NVIDIA have announced improvements in large language model (LLM) inference performance, promising better return on investment for organisations deploying AI applications.
Dave Salvator, writing for NVIDIA's official blog on October 9, 2024, detailed the company's ongoing efforts to optimise LLM performance across its GPU platforms. These efforts are crucial for applications requiring high throughput and low latency in real-time environments.
"NVIDIA regularly optimises the state-of-the-art community models, including Meta's Llama, Google's Gemma, Microsoft's Phi and our own NVLM-D-72B," Salvator wrote. This continuous improvement allows customers to run more complex models or reduce the infrastructure needed to host existing ones.

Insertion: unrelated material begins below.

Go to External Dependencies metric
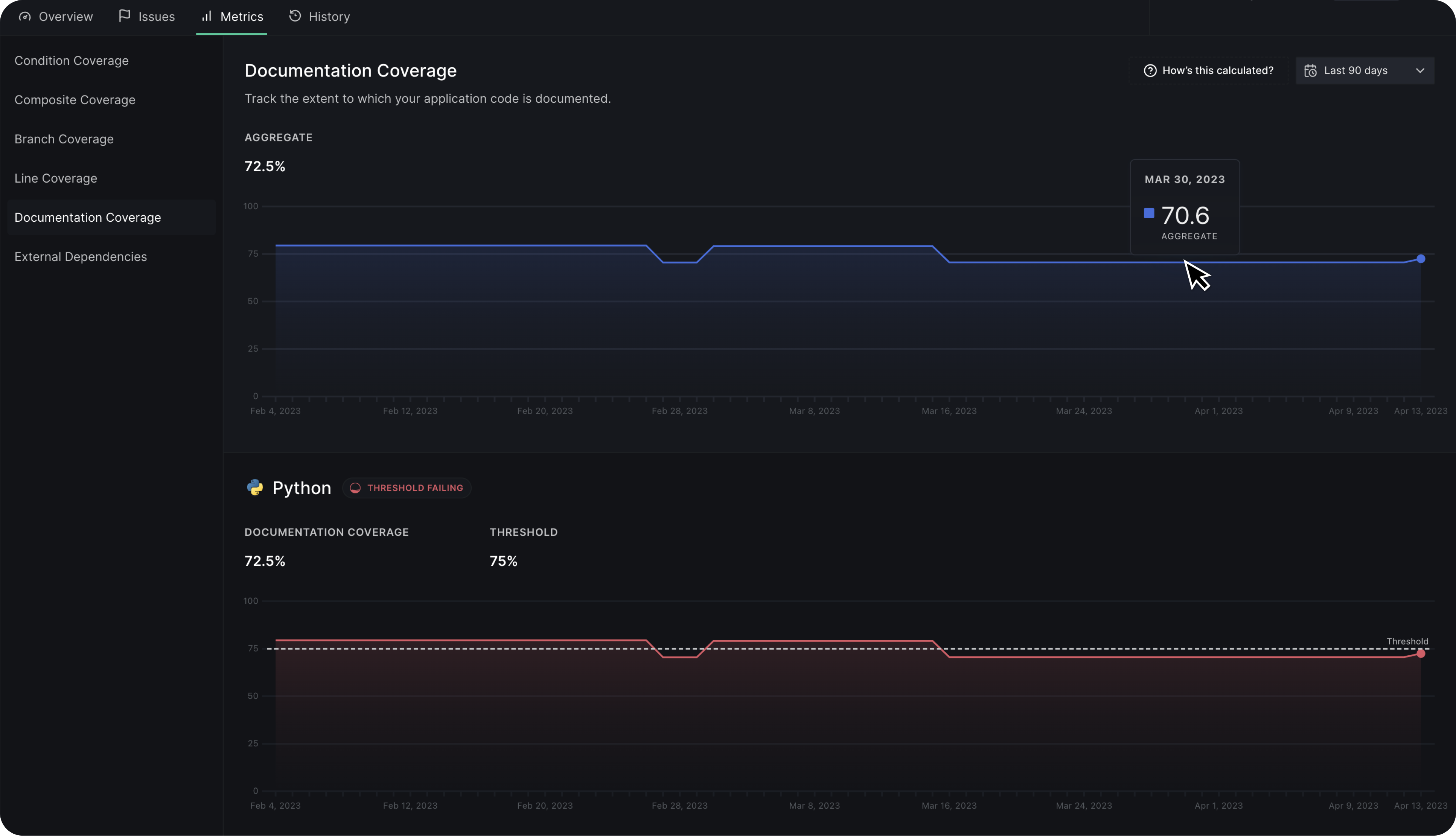coord(80,257)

A standout achievement highlighted in the blog post is the 3.5x improvement in minimum latency performance for the open-source Llama 70B model in less than a year. This progress is attributed to enhancements in NVIDIA's TensorRT-LLM library, which is specifically designed for LLM inference on NVIDIA GPUs.
The article also touched on NVIDIA's recent submission to the MLPerf Inference 4.1 benchmark, featuring the new Blackwell platform. This submission demonstrated a 4x performance increase over the previous generation and marked the first-ever use of FP4 precision in MLPerf, showcasing Blackwell's advanced capabilities.
Salvator emphasised the importance of parallelism techniques in LLM deployments, noting that the choice between tensor and pipeline parallelism depends on specific application requirements. For instance, tensor parallelism can deliver over 5x more throughput in minimum latency scenarios, while pipeline parallelism offers 50% more performance for maximum throughput use cases.
"These improvements translate into additional value for customers who train and deploy on our platforms. They're able to create more capable models and applications and deploy their existing models using less infrastructure, enhancing their ROI," Salvator explained.